PROBLEM DETAILS - Reproduce word for word the part of the Denisa Křížová profile between "Křížová became the" and "2 August 2018.", inclusive.

DOCUMENT -
Denisa Křížová (born 3 November 1994) is a Czech ice hockey player and member of the Czech national team, currently playing in the Premier Hockey Federation (PHF) with the Minnesota Whitecaps.

Ice hockey career
Across four years of college ice hockey with the Northeastern Huskies women's ice hockey program, Křížová put up 169 points in 143 games, the sixth-highest scorer in the university's history.

Křížová became the first player born in the Czech Republic to be drafted into the National Women's Hockey League (NWHL; renamed PHF in 2021) when the Connecticut Whale selected her with the thirteenth pick overall in the 2017 NWHL Draft. She signed her first professional contract with the Boston Pride on 2 August 2018.

DATA SEGMENT -
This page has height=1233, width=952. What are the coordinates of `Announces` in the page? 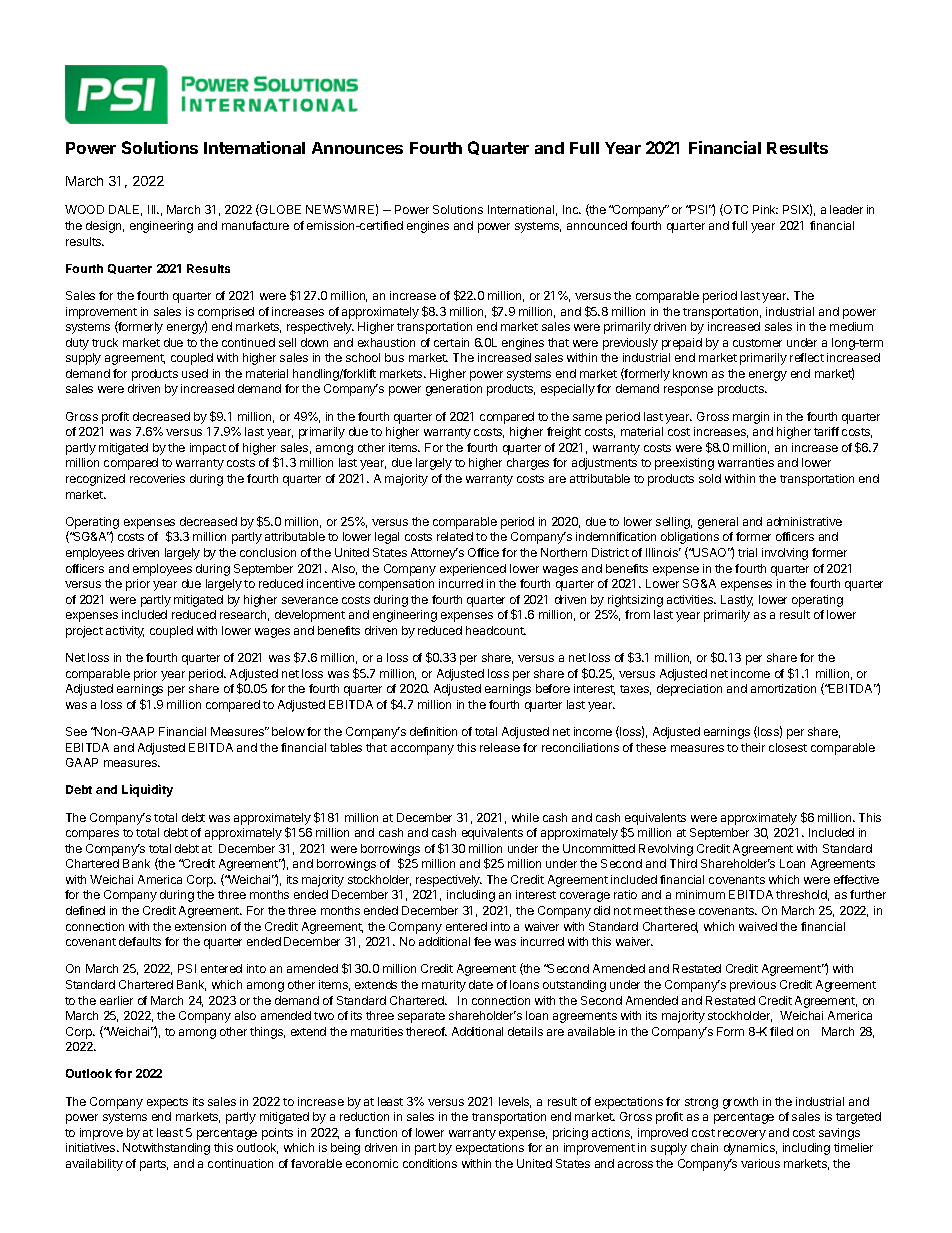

WRITTEN SOLUTION -
Křížová became the first player born in the Czech Republic to be drafted into the National Women's Hockey League (NWHL; renamed PHF in 2021) when the Connecticut Whale selected her with the thirteenth pick overall in the 2017 NWHL Draft. She signed her first professional contract with the Boston Pride on 2 August 2018.